**WHAT YOU WILL DO:**
Write down the lines exactly as they appear, from the one that contains "You are a computer-use" through the final line of the records, so that both ends are kept and no pictures come along.

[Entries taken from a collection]
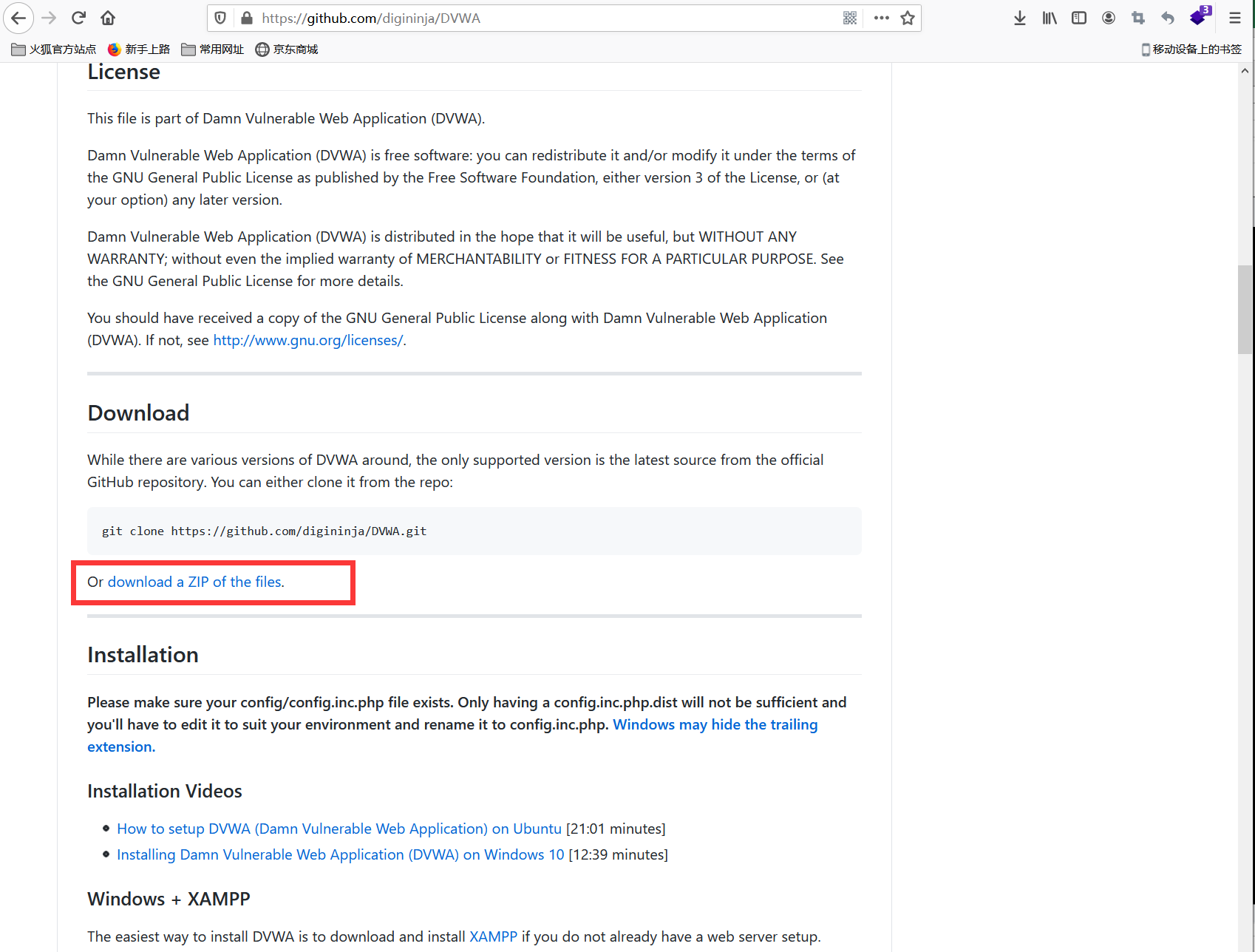Click the purple extension icon with badge 3
The image size is (1255, 952).
click(x=1197, y=18)
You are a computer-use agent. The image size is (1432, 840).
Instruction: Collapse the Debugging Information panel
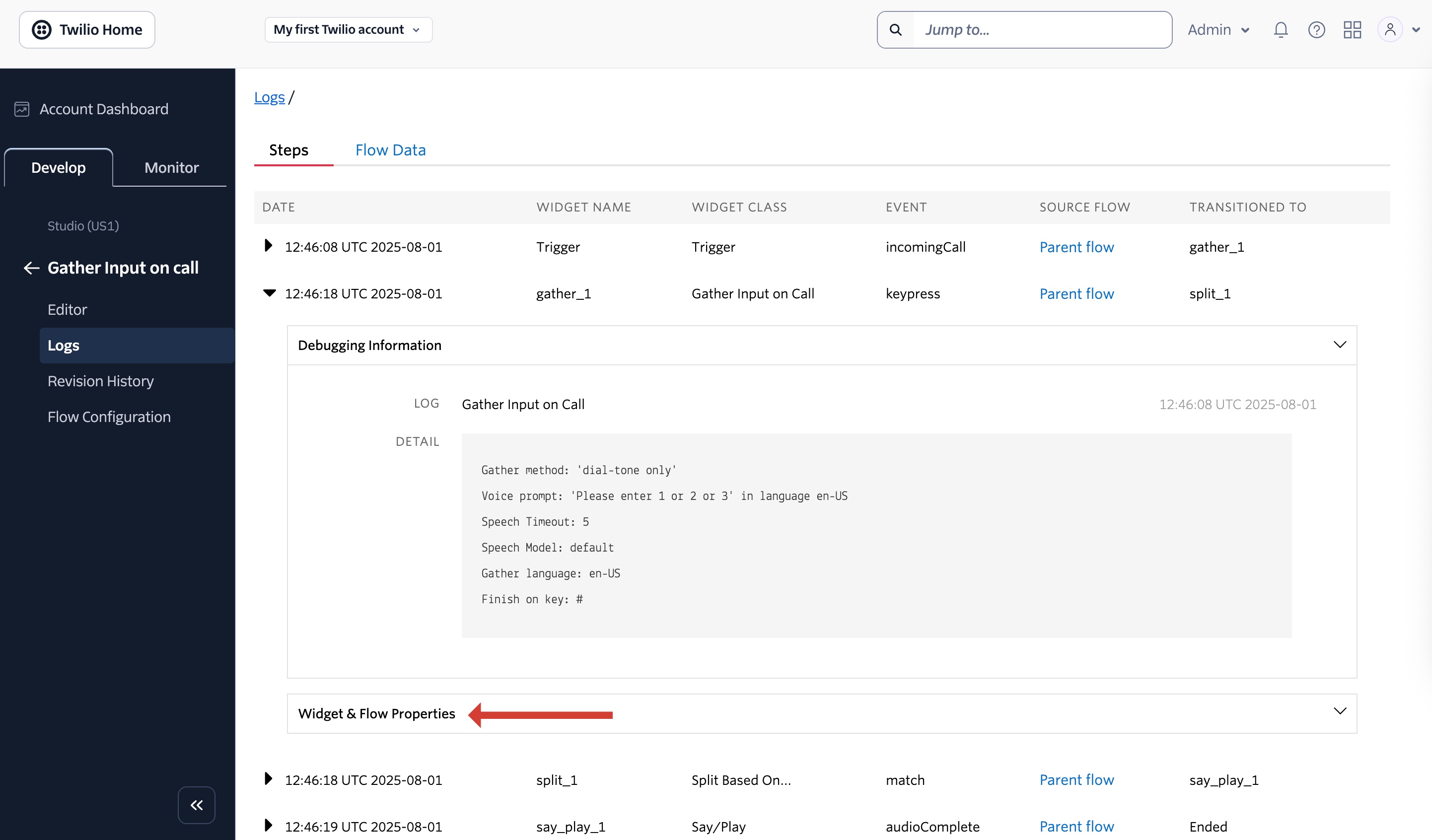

**ANSWER FOR THIS EXERCISE:**
You are a computer-use agent. The image size is (1432, 840).
Instruction: Collapse the Debugging Information panel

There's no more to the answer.